The basic story of American economic history is that every crisis has brought an expansion of government. But crises -- along with eras of progressive consensus -- don't just grow the government in familiar ways, measured by dollars spent or the number of pages in federal regulations. Instead, the needs of the moment force government to find entirely new ways to fix problems, improvisations which then live on as tools of policy.
That government should invest in public goods like education and infrastructure that capitalists will never build on their own is an idea as old as the Republic, and even Thomas Jefferson supported spending on "internal improvements." Beginning with the pensions of the Civil War and continuing through the New Deal, government expanded its role as a provider of insurance against old age, illness, and economic misfortune. Government embraced its power to stimulate a dormant economy in the later New Deal era. In the postwar decades, government became comfortable with using its ability to make loans or to guarantee them, broadening access to higher education and homeownership.
In response to the current financial crisis and the latest shift in the political tides, government is stumbling toward two new economic roles -- as a patient investor and private-sector benchmarker -- in which it is shaping capitalism from within.
The first role is that of an investor who can afford to wait for the payoff -- a lender like Warren Buffett who doesn't demand increased profits every quarter. Even during the bull market, patient investors were rare, which meant companies were driven farther and farther out on the edge in order to boast, as Lehman Brothers did, of 55 consecutive profitable quarters before the one in which the house of cards collapsed.

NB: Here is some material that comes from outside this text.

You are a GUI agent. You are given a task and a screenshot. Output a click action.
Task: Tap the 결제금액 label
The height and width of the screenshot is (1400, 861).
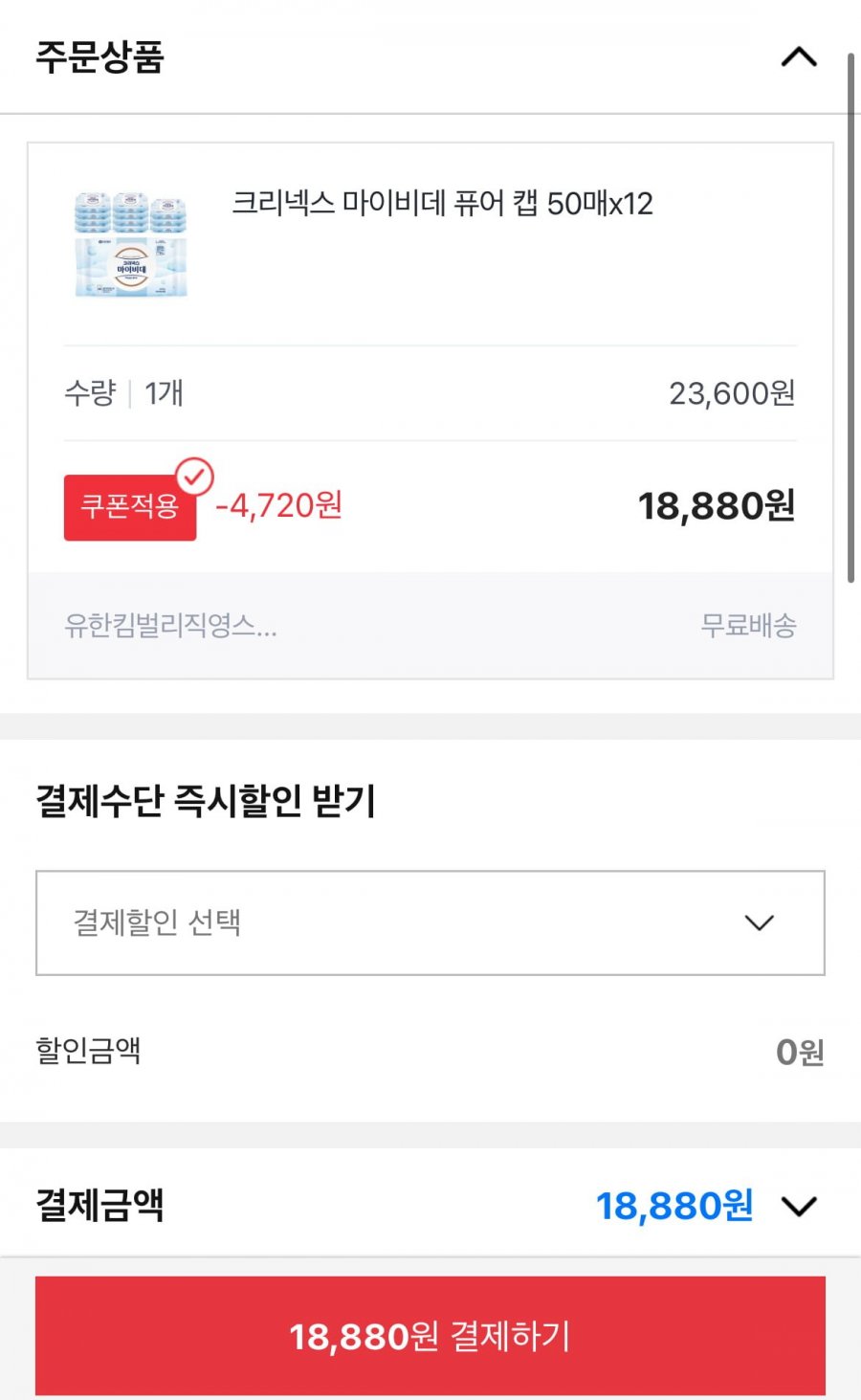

The federal government has taken on hundreds of billions of dollars in securities from financial companies and is weighing a major loan package for the auto industry. As citizens, we will find ourselves owning a huge portfolio of private-sector assets that may or may not be worth more than we're spending. These are not classic public goods, in that the market would never finance them, but risks that the short-sighted investors of the moment were not willing to take. It was a Republican senator, Robert Bennett of Utah, who seemed to understand this at a Dec. 3 hearing on the auto bailout. Listening to General Motors chief executive officer Rick Wagoner explain that his company couldn't merge or collaborate with Chrysler because investors wouldn't pay for it, Bennett objected, "The reason they don't do it is not because it's not a good business decision ... but because it will not attract short-term financing. [But here] you're talking to a potential lender of patient capital in large amounts. Government capital is the most patient capital there is."

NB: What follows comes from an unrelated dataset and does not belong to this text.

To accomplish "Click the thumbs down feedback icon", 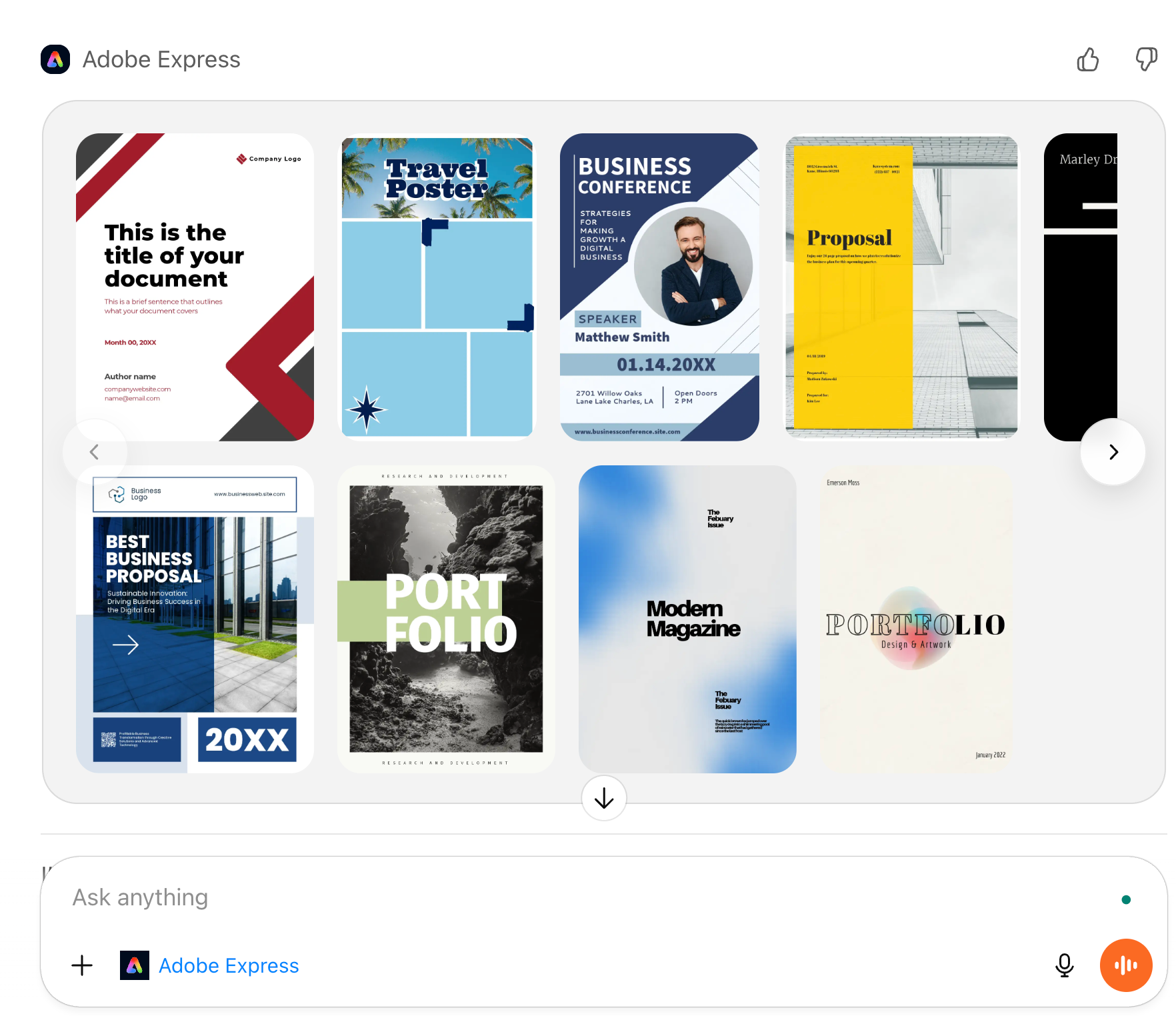I will pyautogui.click(x=1146, y=60).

As it becomes a part-owner of key components of the private economy, the government will have to exercise its new power as a shareholder. A second emerging role for government is that of benchmark for private-sector competition. Prospect founder Robert Kuttner proposed in October that the government nationalize one major bank in order to set a standard for others. A similar vision is inherent in proposals for universal health care, such as those released by Obama and by Sen. Max Baucus, that involve a generous and efficient public plan against which private insurance companies would compete. In this role, government sets standards for the private sector not primarily by regulation but by using its own efficiency and scale to set a target for for-profit competitors. This would have been unimaginable a few years ago when government was considered plodding and inefficient compared to the daring brains of the private sector. But circumstances change.
In both these new roles, the government is less a regulator of the private economy than a knowing participant, a market actor providing both liquidity and incentives to make markets work for the common good. In both cases there are dangers. There's a thin line between being the patient investor and becoming the "last sucker" who will buy an asset after everyone else has figured out that it's worthless. And it's easy to foresee private insurers pushing sicker and older customers onto the public plan, making it more expensive and unwieldy.
But these dangers can be avoided as long as government embraces these new roles with its eyes open, aware of the risks. Armed with these two new instruments, government has the power to undertake a radical transformation of the economy, one that, like every previous expansion of government, will ultimately save American capitalism.